Using data from NASA's Insight lander, the scientists estimated that the amount of groundwater could cover all of Mars to a depth of between one and two kilometres.
But the experts say the reservoir is unlikely to be of much use to anyone trying to tap into it to supply a future Mars colony.
It is located in tiny cracks and pores in rock in the middle of the Martian crust, between 11.5 and 20 kilometres below the surface. Even on Earth, drilling a hole a kilometre deep is a challenge.
Vashan Wright, a former postdoctoral fellow at UC Berkeley, in the U.S., who is now an assistant professor at UC San Diego's Scripps Institution of Oceanography, said: "Understanding the Martian water cycle is critical for understanding the evolution of the climate, surface and interior.
"A useful starting point is to identify where water is and how much is there."
Scientists on Earth have sent many probes and landers to Mars to find out what happened to the water that was on the planet some three billion years ago, as well as when it happened and whether life exists or used to exist on the planet.
Experts suggest the findings are an indication that much of the water did not escape into space but filtered down into the crust.
The researchers used data that InSight collected during a four-year mission ending in 2022.

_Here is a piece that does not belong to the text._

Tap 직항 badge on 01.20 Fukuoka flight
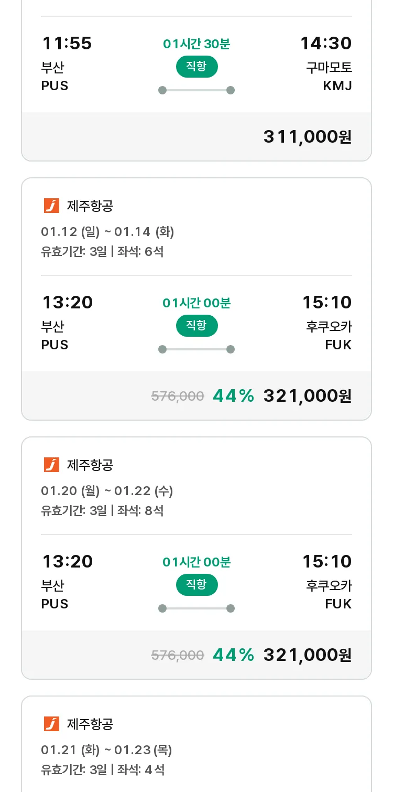tap(197, 585)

The lander gathered information from the ground directly beneath it, including on the speed of Marsquake waves.
Using a model informed by a mathematical theory of rock physics, the researchers determined that the presence of liquid water in the crust most plausibly explained the data.
"While available data are best explained by a water-saturated mid-crust, our results highlight the value of geophysical measurements and better constraints on the mineralogy and composition of Mars' crust," the authors wrote.
The findings are published in the Proceedings of the National Academy of Sciences journal.